Can you rewrite the article on Lahore's Indian bazaar, starting with "Lahore's 'Indian bazaar'" and going on through "and Pakistani carriers.", with "bazaar" changed to "marketplace"?

--- SUPPLIED TEXT ---
# # # # #

Lahore's 'Indian bazaar'
Traders in the "Indian bazaar" in the eastern Pakistani city of Lahore are buoyed by hopes their businesses will thrive with the recent resumption of a bus service between the South Asian rivals.
Known as Paan Gali, or betel leaf street, the bazaar is a unique cluster of some 40 shops selling mostly Indian products in the historic commercial district of Anarkali in the old part of the walled city. Visitors from India say the market bears a close resemblance to New Delhi's Chandni Chowk shopping complex, with similar sights, smells and vendor shouts. People come to the bazaar to buy all types of Indian products, ranging from cloth to cosmetics, from artificial jewellery to herbal medicines brought clandestinely by Indian tourists and Pakistani carriers.
But the bazaar is especially popular among the paan -- or betal nut -- eaters, and shops are well-stocked with betel leaf, betel nuts and chewing tobacco all of which are hot items across Pakistan. "Pakistanis like to chew the sanchi paan of India or the one imported from Sri Lanka," said vendor Muhammad Ashraf. One kilogramme (2.2 pounds) of Pakistani paan costs about 150 rupees (2.5 dollars) but people are ready to buy the Sri Lankan and Indian betel leaf at 450 rupees (7.7 dollars) a kilo, he added.
The bazaar has remained a centre for Indian goods in Pakistan since the subcontinent was partitioned at the end of British colonial rule in 1947. However, the 18-month stand-off between India and Pakistan, triggered by a deadly attack on Indian parliament in December, 2001, forced the market into a slump that it only just appears to be recovering from. New Delhi blamed the attack on Pakistan-based rebels fighting Indian rule in Kashmir and despite Islamabad's denial of its involvement, India snapped rail, road and airlinks with Pakistan.
The incident brought the neighbours to the brink of war last year, and tensions cut the supply of Indian goods, causing prices to soar as fabric, garments, jewellery, spices and daily consumer goods poured in via Dubai. Sales dropped by 50 percent, but bazaar life went on amid hopes that bus and train services would resume one day, said a vendor.
Relations began to improve after Indian Prime Minister Atal Behari Vajpayee offered "a hand of friendship" to Pakistan on April 18, 2003.
"Customers demand every item advertised on Indian television channels as they find them cheaper in price and better in quality," shopkeeper Tariq Mehfooz said. "Indian medicines and herbal products are considered good and effective by the Pakistani consumers," said Amjad Butt, who has been running a small shop in the market for the past 16 years.
"Indian bazaar is a paradise of carriers. They go to India with Pakistani goods and return with Indian cloths, cosmetics and other goods to sell in this market," said Shahbaz Hussain, another shopkeeper. "After resumption of bus service, the revival of road and air links will give a boost to our business which depends on friendly relations between the two countries," said another shopkeeper.

# # # # #

--- Collected data ---
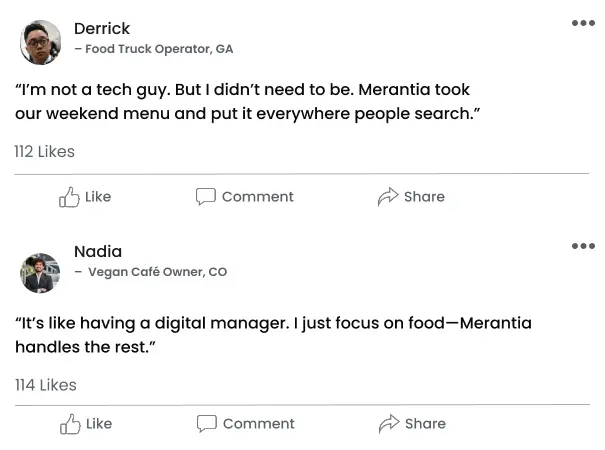The width and height of the screenshot is (605, 450).
Task: Open the three-dot menu on Derrick's post
Action: coord(583,23)
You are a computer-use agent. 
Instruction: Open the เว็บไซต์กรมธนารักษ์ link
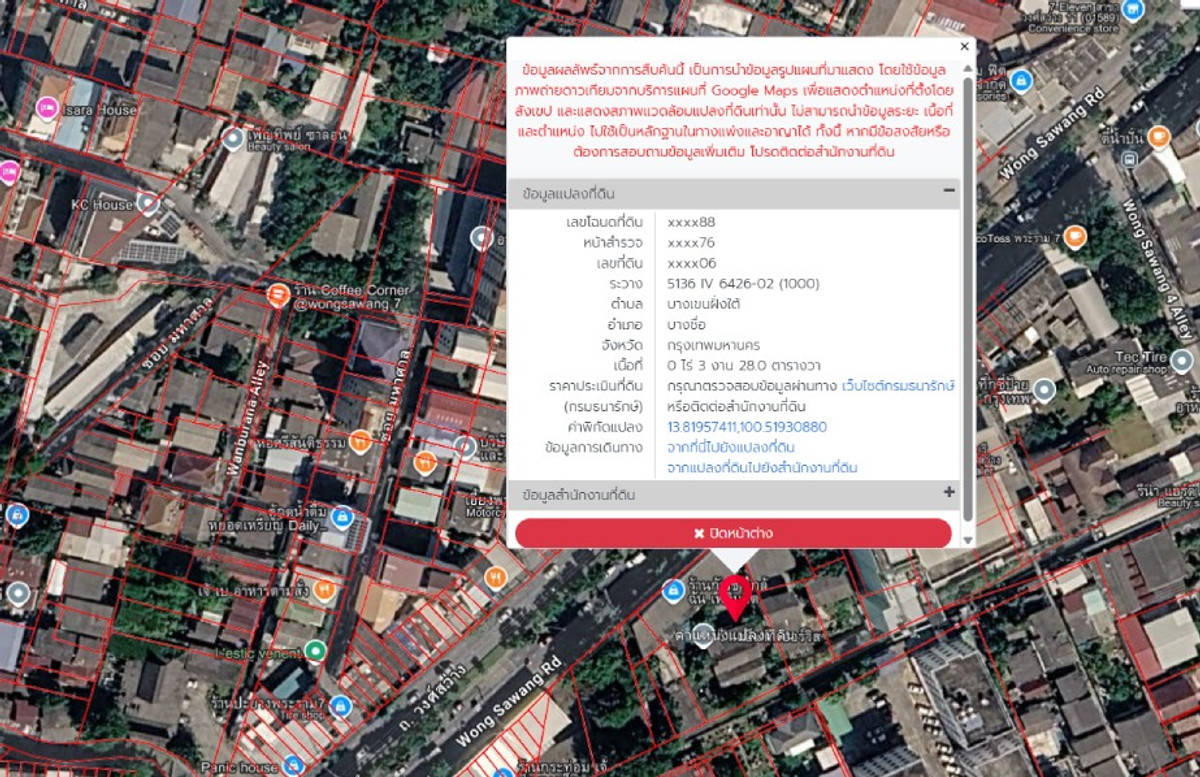pos(897,385)
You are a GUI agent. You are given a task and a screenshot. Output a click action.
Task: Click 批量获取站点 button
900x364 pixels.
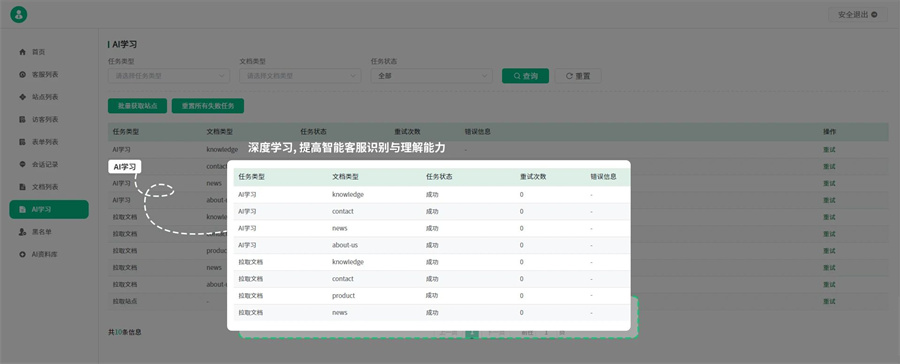click(137, 106)
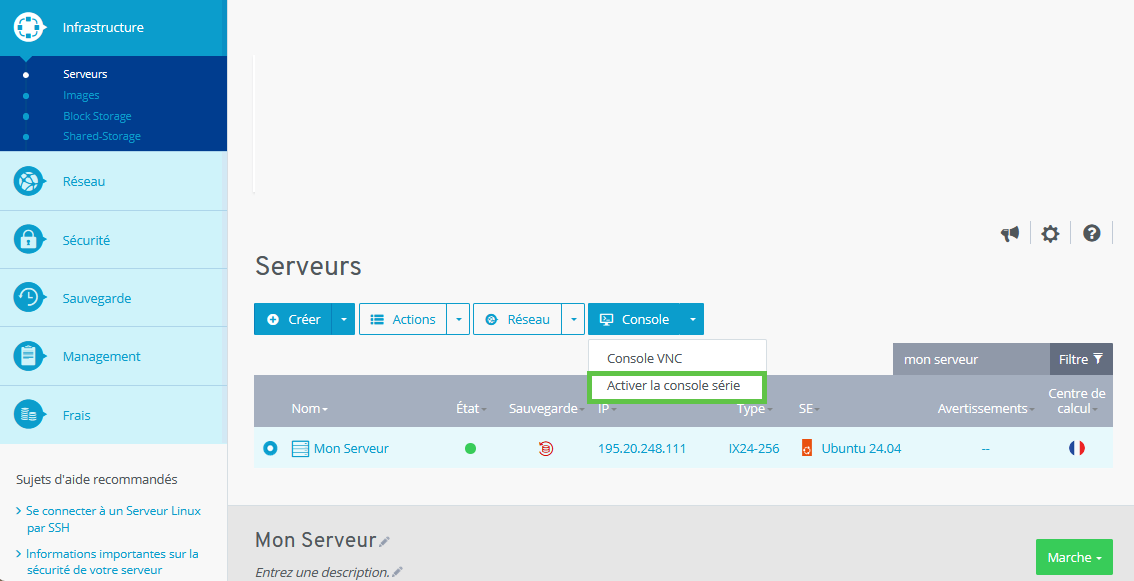1134x581 pixels.
Task: Click the Réseau globe icon in sidebar
Action: pyautogui.click(x=28, y=182)
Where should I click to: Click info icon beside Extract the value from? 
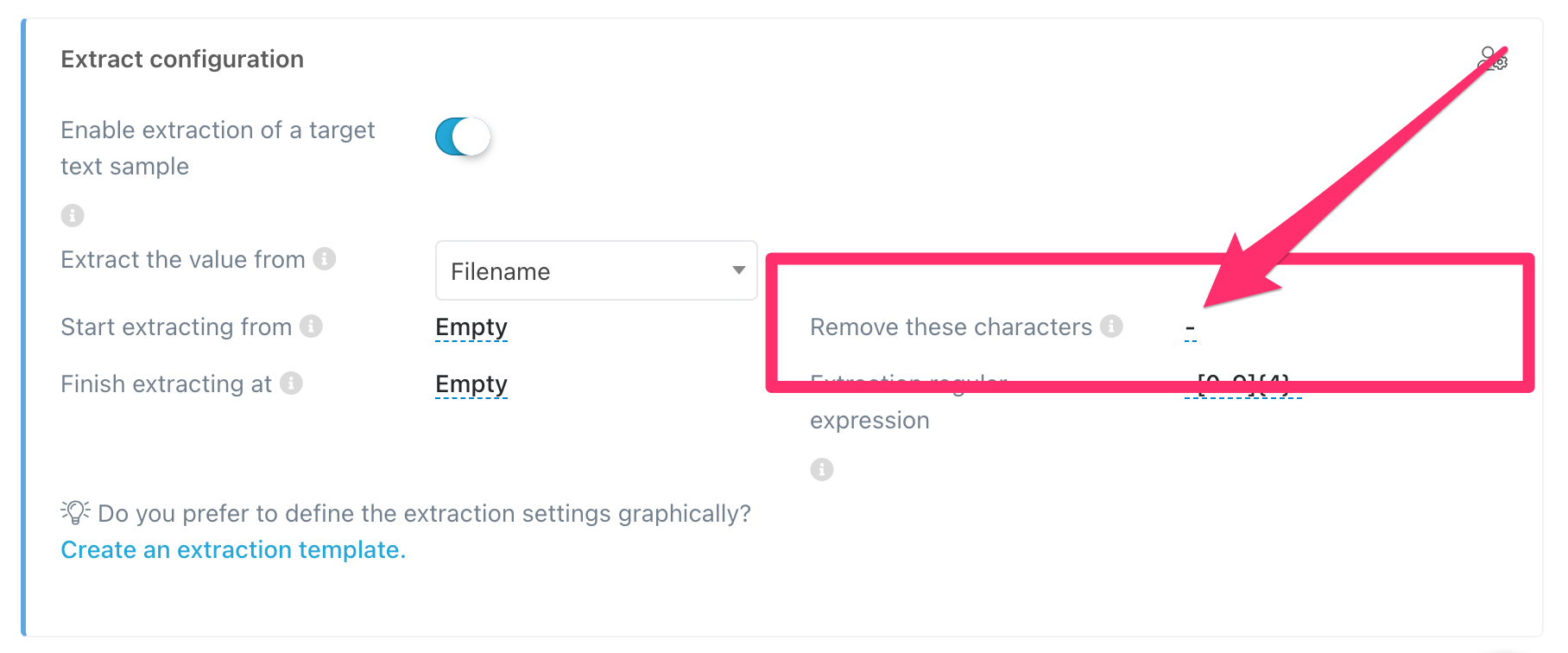(325, 258)
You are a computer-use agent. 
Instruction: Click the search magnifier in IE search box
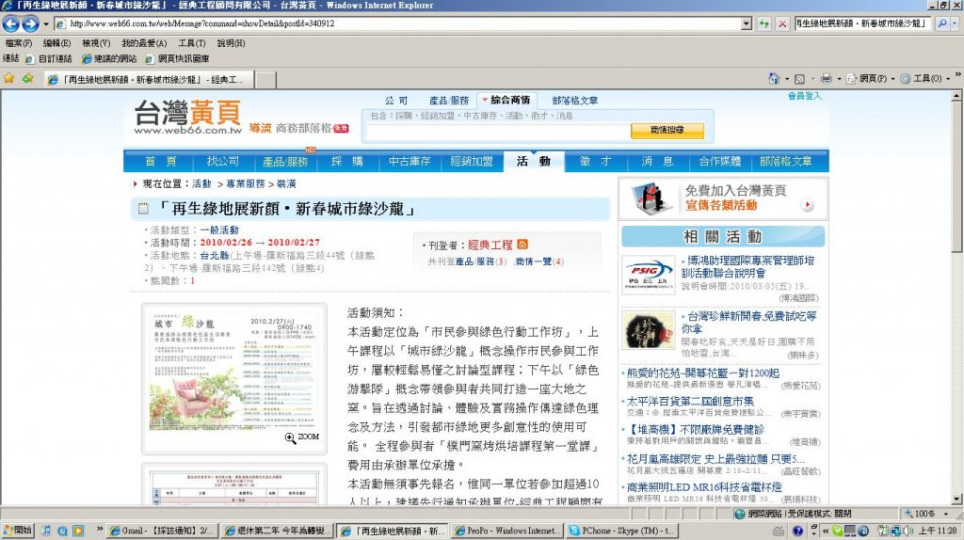pos(942,24)
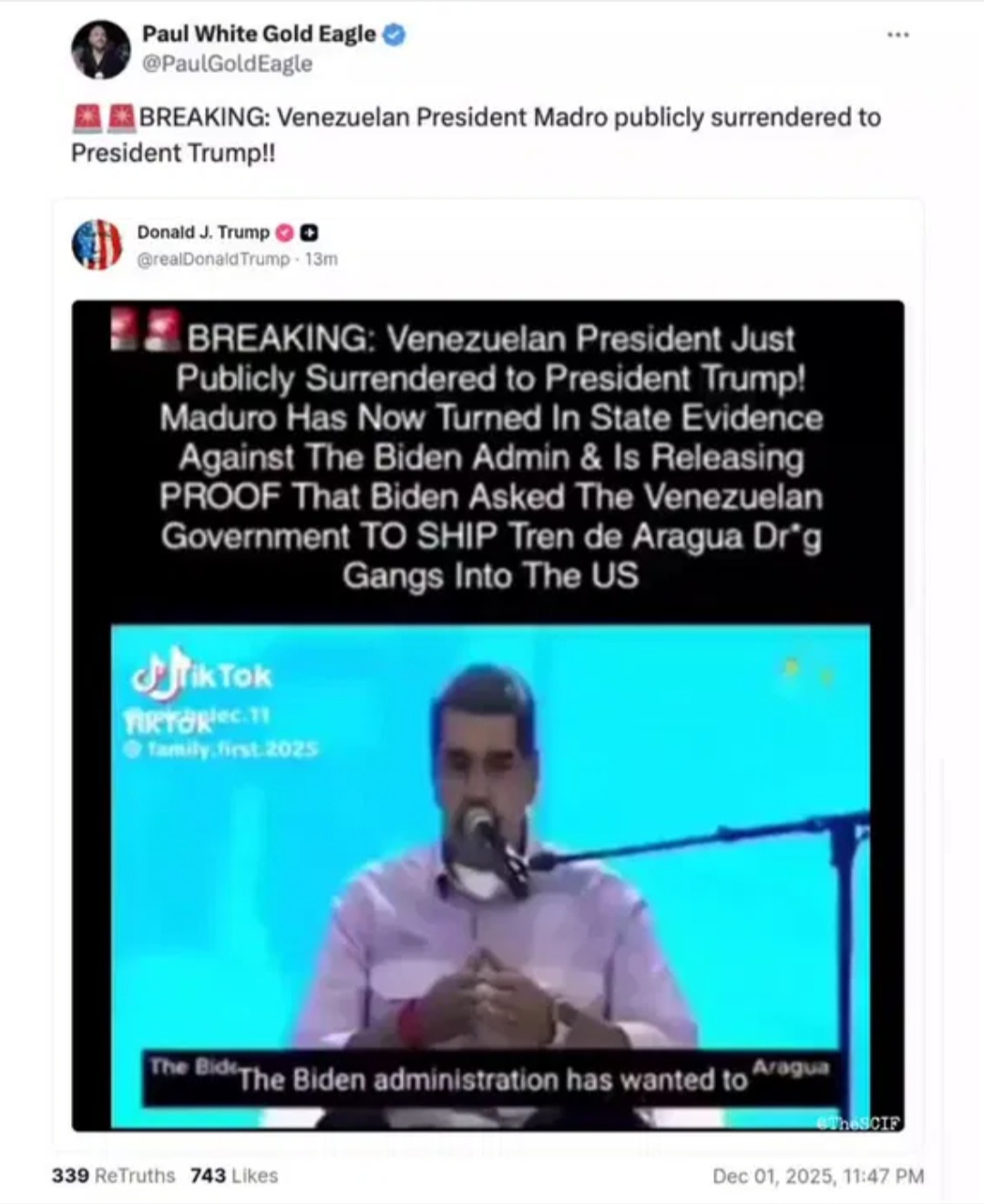
Task: Click Donald J. Trump's flag avatar
Action: point(97,245)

# # # # #

--- SOLUTION TO THE PROBLEM ---
Lahore's 'Indian marketplace'
Traders in the "Indian marketplace" in the eastern Pakistani city of Lahore are buoyed by hopes their businesses will thrive with the recent resumption of a bus service between the South Asian rivals.
Known as Paan Gali, or betel leaf street, the marketplace is a unique cluster of some 40 shops selling mostly Indian products in the historic commercial district of Anarkali in the old part of the walled city. Visitors from India say the market bears a close resemblance to New Delhi's Chandni Chowk shopping complex, with similar sights, smells and vendor shouts. People come to the marketplace to buy all types of Indian products, ranging from cloth to cosmetics, from artificial jewellery to herbal medicines brought clandestinely by Indian tourists and Pakistani carriers.